- [Records provided]

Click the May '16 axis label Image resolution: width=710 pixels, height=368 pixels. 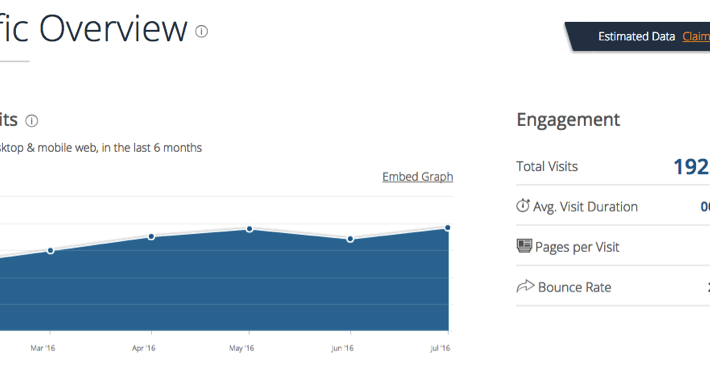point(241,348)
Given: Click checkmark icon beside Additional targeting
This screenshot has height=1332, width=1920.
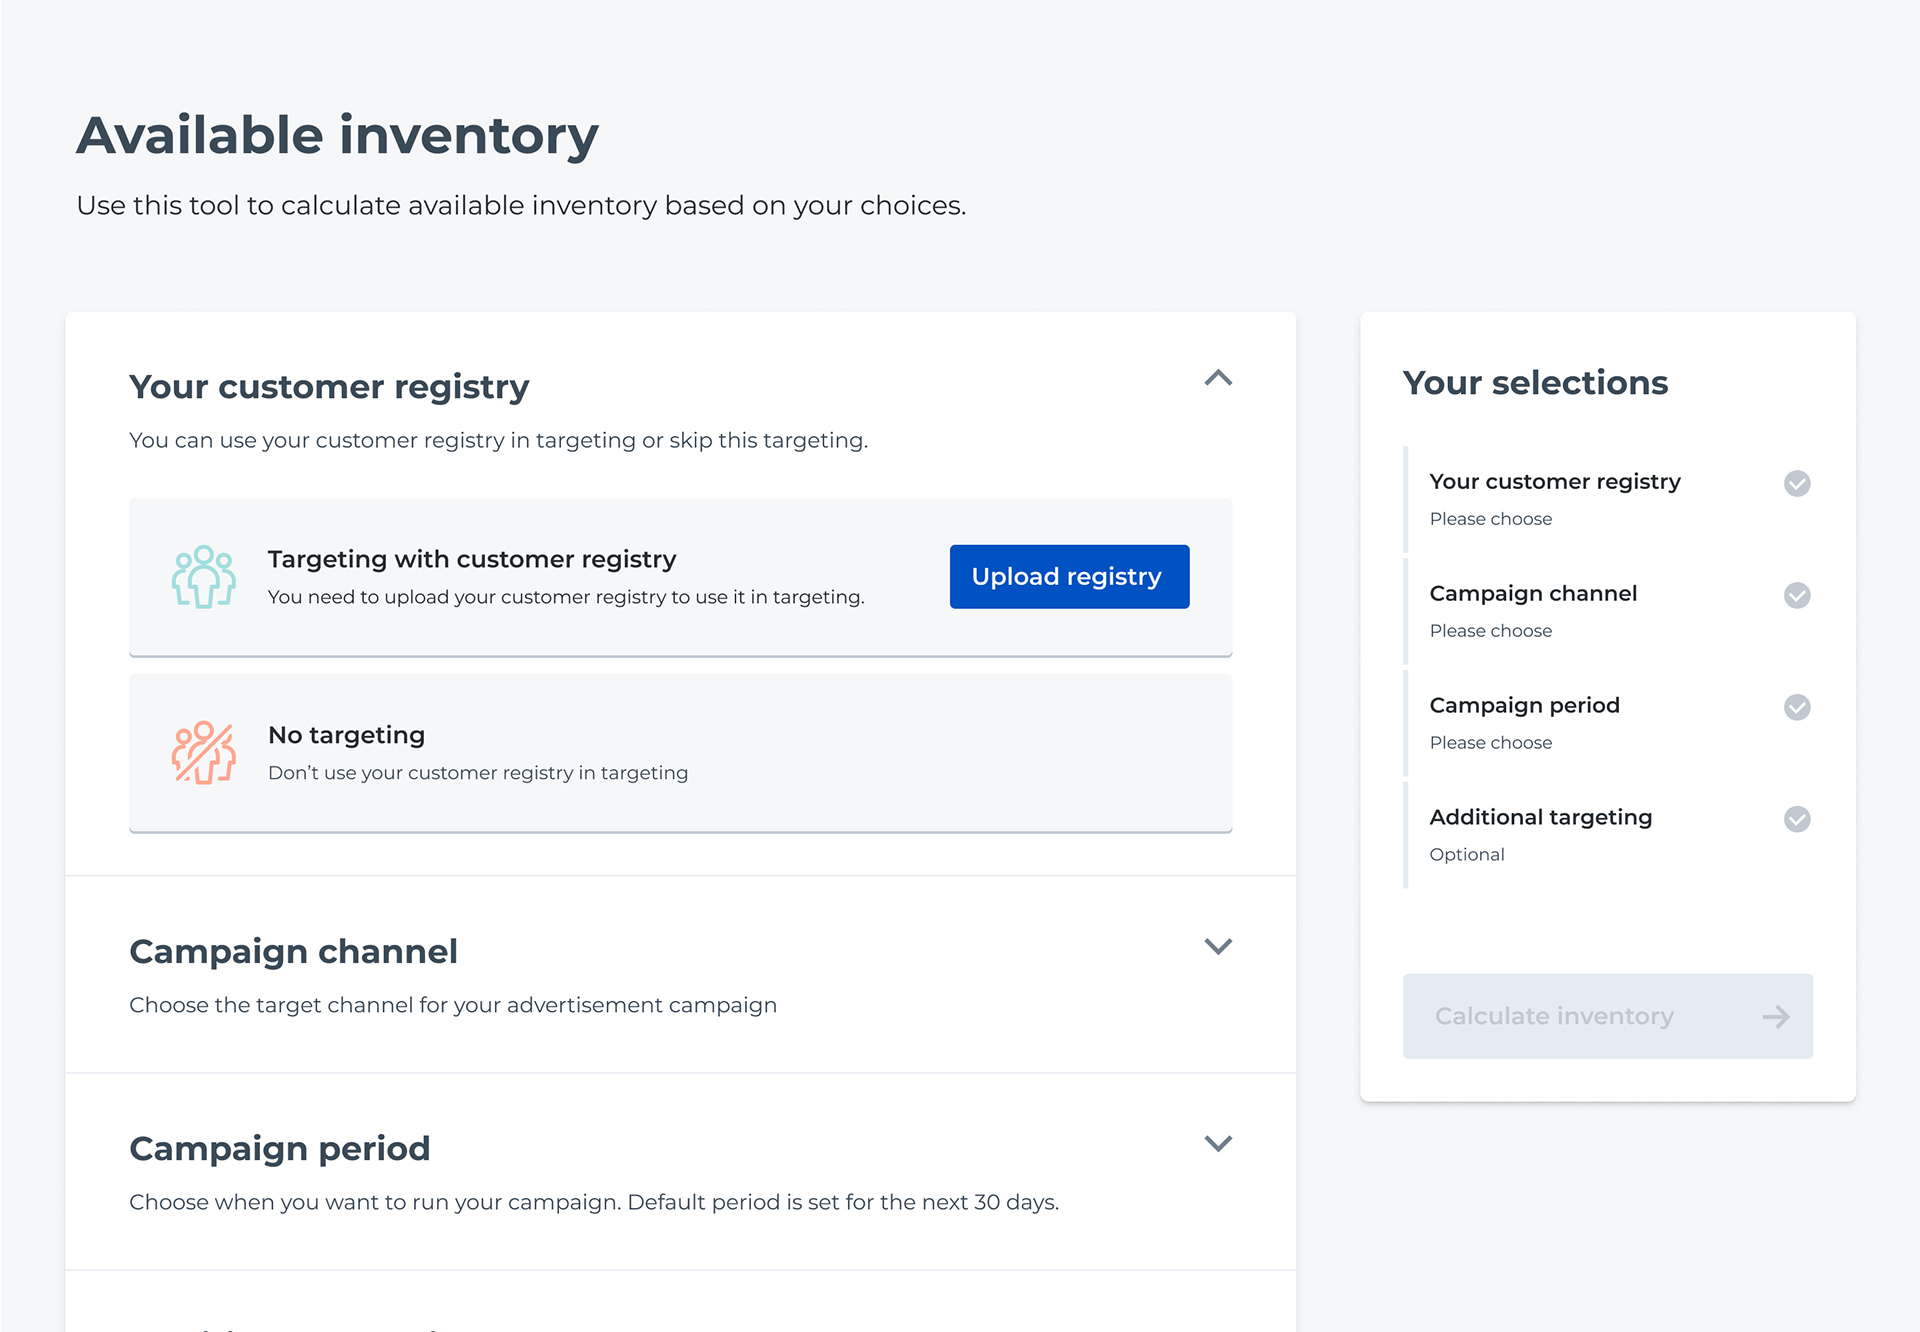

==

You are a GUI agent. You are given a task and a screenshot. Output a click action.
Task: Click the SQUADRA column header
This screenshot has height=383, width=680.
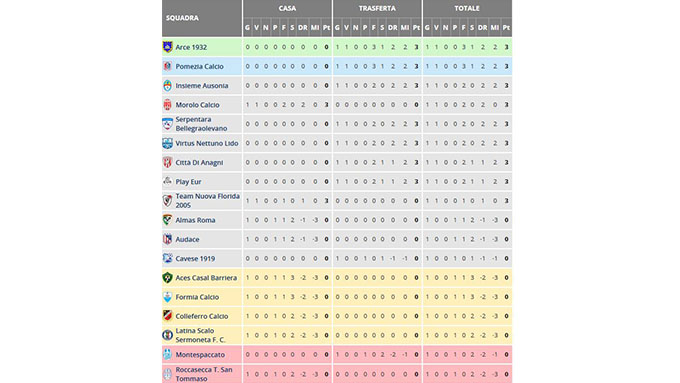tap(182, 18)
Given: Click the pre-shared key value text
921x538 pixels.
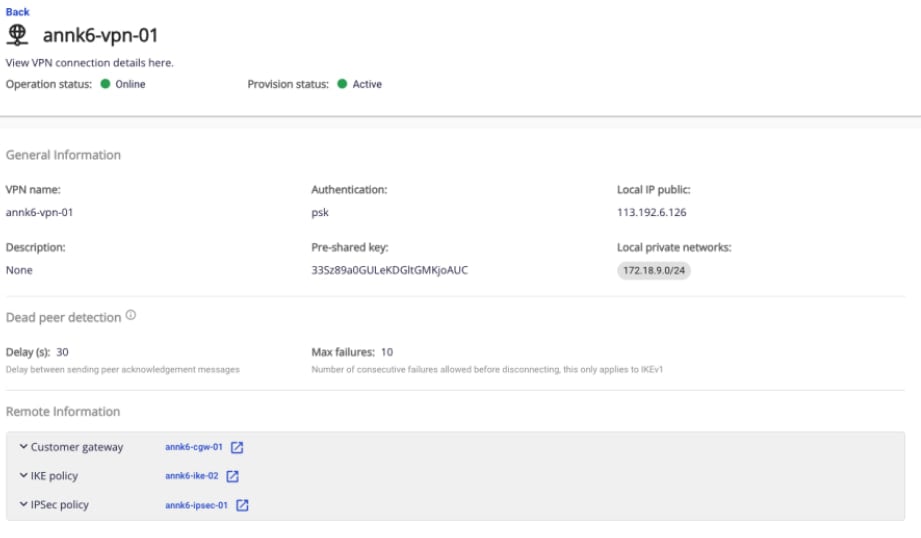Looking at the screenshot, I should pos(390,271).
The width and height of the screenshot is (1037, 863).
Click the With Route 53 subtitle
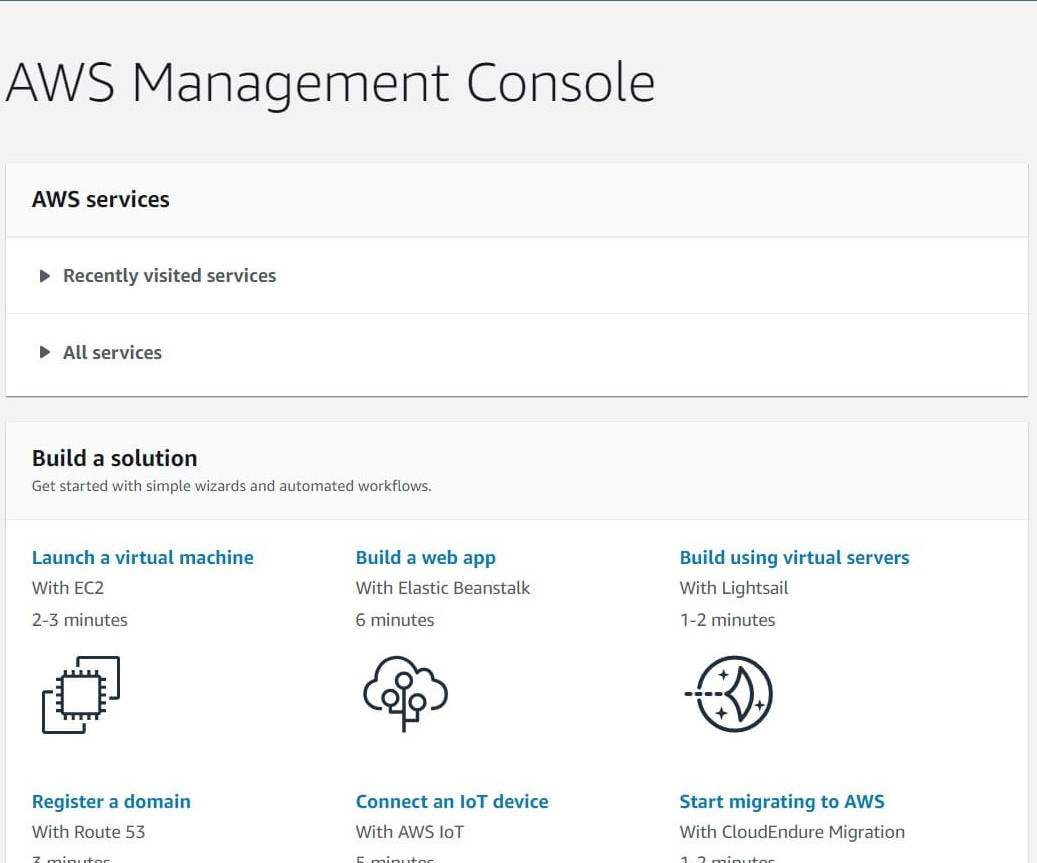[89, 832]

==

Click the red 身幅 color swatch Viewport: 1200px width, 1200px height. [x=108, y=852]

- [What you have to do] All that is wanted is a faithful reproduction of the line above with "Given: Click checkmark", the line with "This screenshot has height=1332, width=1920.", and every line in between.

- [Solution to the exercise]
Given: Click checkmark icon beside Additional targeting
This screenshot has height=1332, width=1920.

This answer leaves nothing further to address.